Thrombosis is a disease in which a blood clot (thrombus) forms in the veins, which can partially or completely block the blood flow. The formation of blood clots is caused by a coagulation disorder.
Blood clots can form in different areas of the circulatory system, but are most often formed in the deep veins, typically in the lower limbs, as blood circulation can slow down more easily here. A blood clot can also form in the upper veins, but this is mostly harmless and easy to treat.

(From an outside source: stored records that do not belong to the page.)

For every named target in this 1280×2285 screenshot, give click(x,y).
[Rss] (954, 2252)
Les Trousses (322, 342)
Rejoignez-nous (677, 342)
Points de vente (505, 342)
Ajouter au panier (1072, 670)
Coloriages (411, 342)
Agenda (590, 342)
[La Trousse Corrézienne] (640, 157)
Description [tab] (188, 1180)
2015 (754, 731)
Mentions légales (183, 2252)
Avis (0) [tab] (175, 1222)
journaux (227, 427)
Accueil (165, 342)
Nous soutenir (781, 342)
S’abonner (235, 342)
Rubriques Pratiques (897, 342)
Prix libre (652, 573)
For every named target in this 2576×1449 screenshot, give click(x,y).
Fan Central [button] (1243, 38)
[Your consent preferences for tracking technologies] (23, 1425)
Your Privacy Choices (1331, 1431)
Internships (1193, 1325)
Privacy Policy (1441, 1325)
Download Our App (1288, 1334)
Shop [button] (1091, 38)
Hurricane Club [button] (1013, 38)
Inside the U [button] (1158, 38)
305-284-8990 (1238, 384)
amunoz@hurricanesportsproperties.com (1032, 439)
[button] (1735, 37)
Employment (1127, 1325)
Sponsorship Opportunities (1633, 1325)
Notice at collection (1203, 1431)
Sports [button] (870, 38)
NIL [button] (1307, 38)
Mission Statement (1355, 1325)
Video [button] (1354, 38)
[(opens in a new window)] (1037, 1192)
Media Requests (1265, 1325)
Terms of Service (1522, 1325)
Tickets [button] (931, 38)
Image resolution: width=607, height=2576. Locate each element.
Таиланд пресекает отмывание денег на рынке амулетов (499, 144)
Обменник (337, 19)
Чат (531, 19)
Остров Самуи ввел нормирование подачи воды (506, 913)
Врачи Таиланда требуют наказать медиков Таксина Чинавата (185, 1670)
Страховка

If the resulting blood clot is loosely attached to the vessel wall, it can easily come off and the detached blood clot (embolus) will start to drift with the bloodstream. A detached blood clot causes a serious problem when it arrives at a narrower blood vessel section and becomes wedged in and blocks the blood flow. This is when an embolism develops. Blood clots detached from the veins of the legs usually pass through the heart and block one or more arteries in the lungs, causing pulmonary embolism.
It is important to take the symptoms of thrombosis seriously so that major trouble can be prevented and avoided. The most common symptoms are a swollen, red, touch-sensitive, warm limb, which most often occurs around the foot, ankle, or thigh. Swelling is caused by fluid build-up (oedema), which can lead to ulcers later if left untreated. If you experience symptoms, visit an emergency room as soon as possible.